/batch2-BLU06

Primary LanguageJupyter NotebookMIT LicenseMIT

batch2-BLU06-instructors

What is in this BLU?

The third and final BLU in the Data Wrangling Specialization is about data transformation, using both Pandas and sklearn-like transformers.

In this BLU, we'll learn how to use Pandas to perform most data transformations tasks functionally. We'll also use some methods to combine data frames. Then, we will introduce data transformations performed differently in training and test sets. In a way, such data transformations are akin to modeling: we fit the data transformer on training data and use it later to transform data coming through a pipeline. Finally, in the exercises, we combine all these elements in setting up complete data transformation pipelines to feed modeling.

We're going exploring.

How to use this repo

  1. Install all the needed dependencies, specified in the requirements.txt file
  • Install via pip
pip install -r requirements.txt
  1. Go through the Learning Notebooks (they are in the Learning Notebooks/ folder)
  2. Do the Exercise notebook, and submit it on the portal as usual

"I need help understanding something."

You can and should ask for help, be it about Learning Notebooks, Exercises, or anything else. Please check out the How to Ask for Help, and remember not to share code when asking for help about the exercises!

"I think I've found a bug."

This repo is entirely open source and is continuously improving over time. When you spot a mistake, check the issues. If it hasn't, please open an issue, explaining in details where it is (e.g., in what notebook, and on what line), and how to reproduce the error.
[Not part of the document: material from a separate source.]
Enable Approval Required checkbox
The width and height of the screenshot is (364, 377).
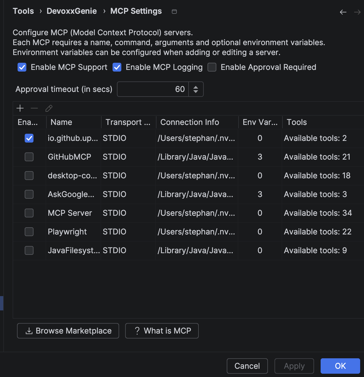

If it is an easy fix, feel free to make a pull request.

About the data

The New York Philharmonic played its first concert on December 7, 1842.

The data documents all known concerts, amounting to more than 20,000 performances.

The Leon Levy Digital Archives provides an interface for searching printed programs alongside other digitized items.

We organized the performances as follows:

  • The Program is the top-most level element in our dataset
  • A Program is defined as performances in which the repertoire, conductors, and soloists are the same
  • A Program is associated with an Orchestra (e.g., New York Philharmonic) and a Season (e.g., 1842-43)
  • A Program may have multiple Concerts with different dates, times and locations
  • A Program's repertoire may contain numerous Works (e.g., two different symphonies by Beethoven)
  • A Work can have multiple Soloists (e.g., Mahler on the harpsichord, Strauss or Bernstein on the piano or Isadora Duncan listed as a dancer).

Data dictionary

Programs

Programs are under /data/programs/, arranged by season (i.e., each season as a separate {season}.csv file).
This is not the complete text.